Erythritol is a sugar alcohol found at low concentrations in fruits and vegetables that is about 70 per cent as sweet as sugar. Our bodies also produce the compound in small amounts. It contains almost no calories, making it a popular sugar substitute, especially in the US and Europe, says Stanley Hazen at the Cleveland Clinic in Ohio. For several decades, erythritol has been added to products such as chewing gums, beverages and baked goods.

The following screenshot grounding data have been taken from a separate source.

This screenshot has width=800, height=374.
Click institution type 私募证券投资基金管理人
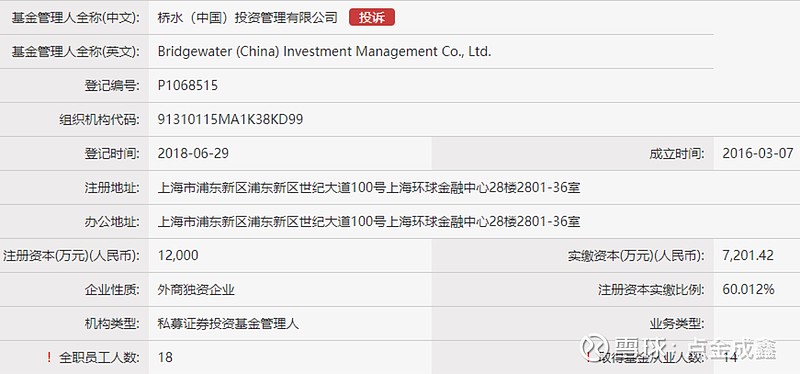(x=229, y=323)
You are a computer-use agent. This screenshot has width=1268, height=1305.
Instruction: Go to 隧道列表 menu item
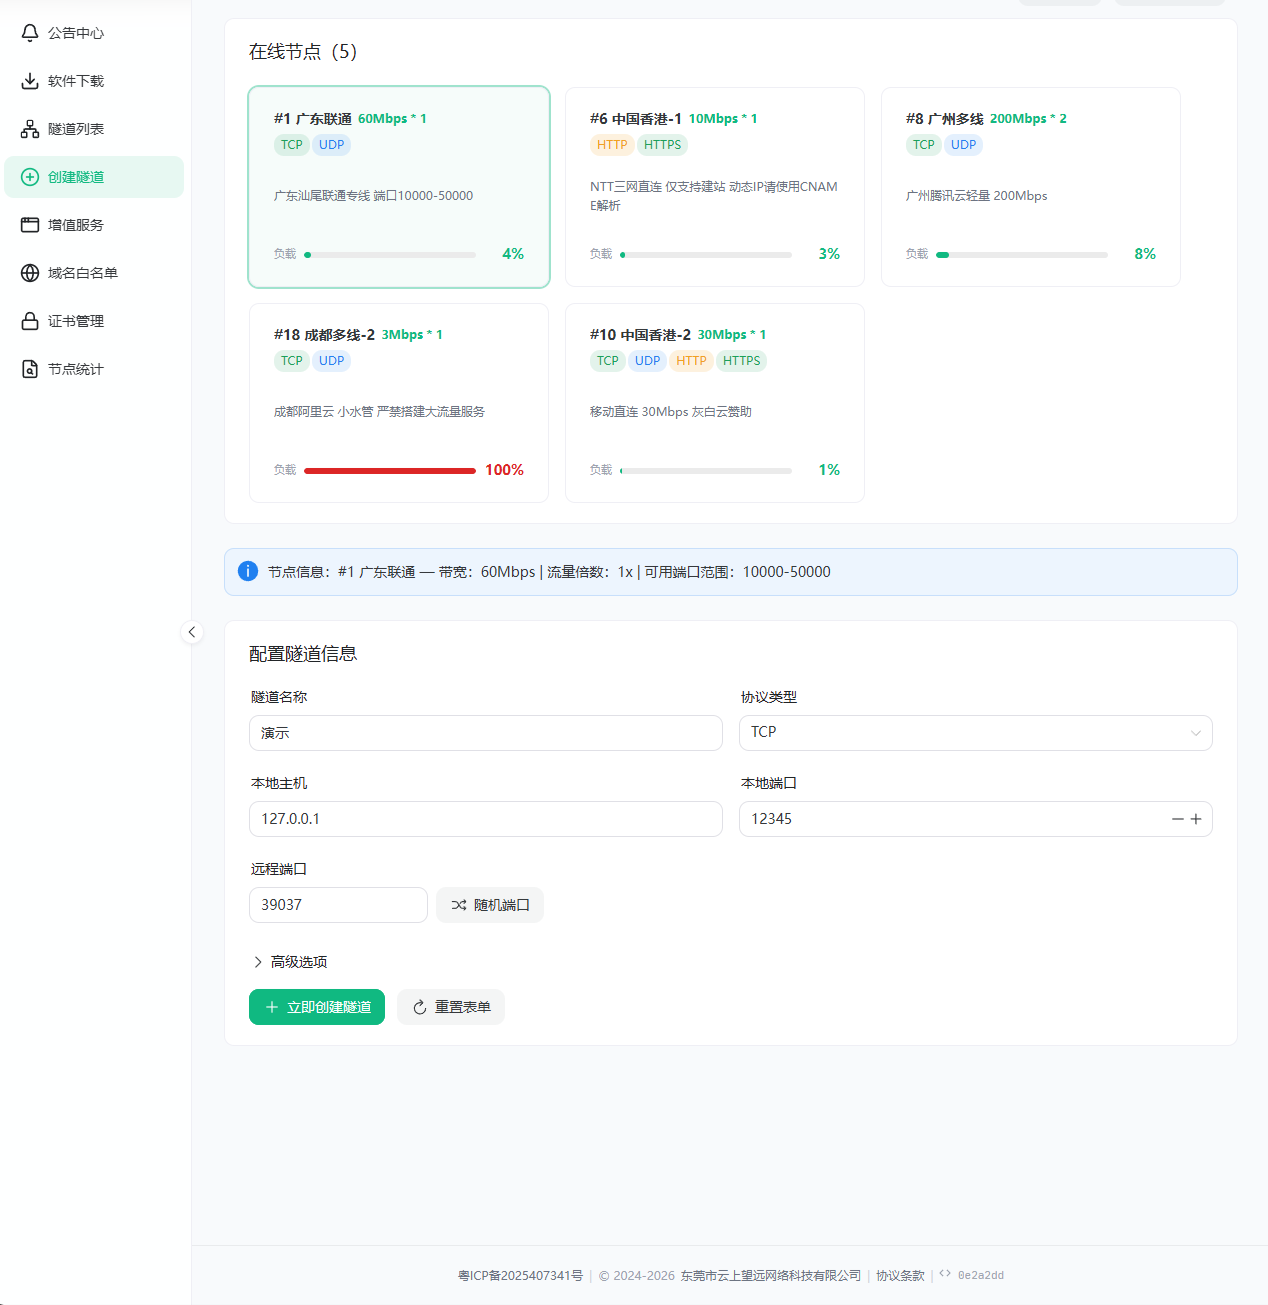point(94,129)
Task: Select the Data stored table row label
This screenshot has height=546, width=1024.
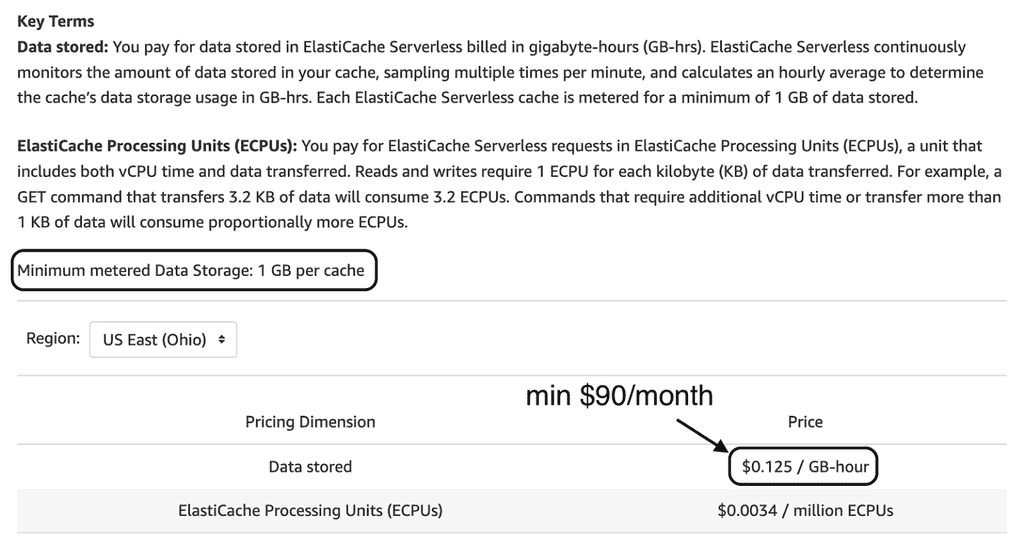Action: tap(310, 467)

While regulatory agencies like the US Food and Drug Administration and the European Food Safety Authority have long classified erythritol as safe, a growing body of evidence indicates it may harm heart health. A previous study from Hazen and his colleagues showed that people susceptible to heart attack or stroke with high concentrations of the compound in their blood had double the risk of these conditions compared with those with lower concentrations. Animal experiments also found that erythritol can prompt blood clotting.
To see if the same is true for people, Hazen and his colleagues collected blood samples from 10 participants before and 30 minutes after they drank water with 30 grams of erythritol – about the average amount people in the US consume daily. They repeated the process in a separate group of 10 people, replacing the erythritol with 30 grams of sugar. The participants had no underlying health conditions.
The researchers used two compounds at varying doses to prime blood to form possible clots. This helped them compare susceptibility to clotting before and after sugar and erythritol consumption.
They found that in all the tests, the blood of those who consumed erythritol was significantly more prone to form clots after they ingested the sweetener than before. The samples from those who drank erythritol also had higher levels of molecules that blood cells release during clotting. Meanwhile, sugar had no significant effect on blood clotting.
Together, these findings indicate that erythritol, but not sugar, increases the likelihood of blood clots, says Hazen. This is concerning, given that medical guidance often recommends people swap sugar for low-calorie sweeteners like erythritol, he says. “I would argue it is safer to drink a [sugar]-sweetened drink than an erythritol-sweetened drink in a patient at risk for clotting and having a heart attack or stroke,” says Hazen.
However, Alice H. Lichtenstein at Tufts University in Massachusetts says that more research is needed to evaluate the risk versus the benefit of low-calorie sweeteners compared with sugar because the latter contributes to other health conditions, such as obesity and dental cavities.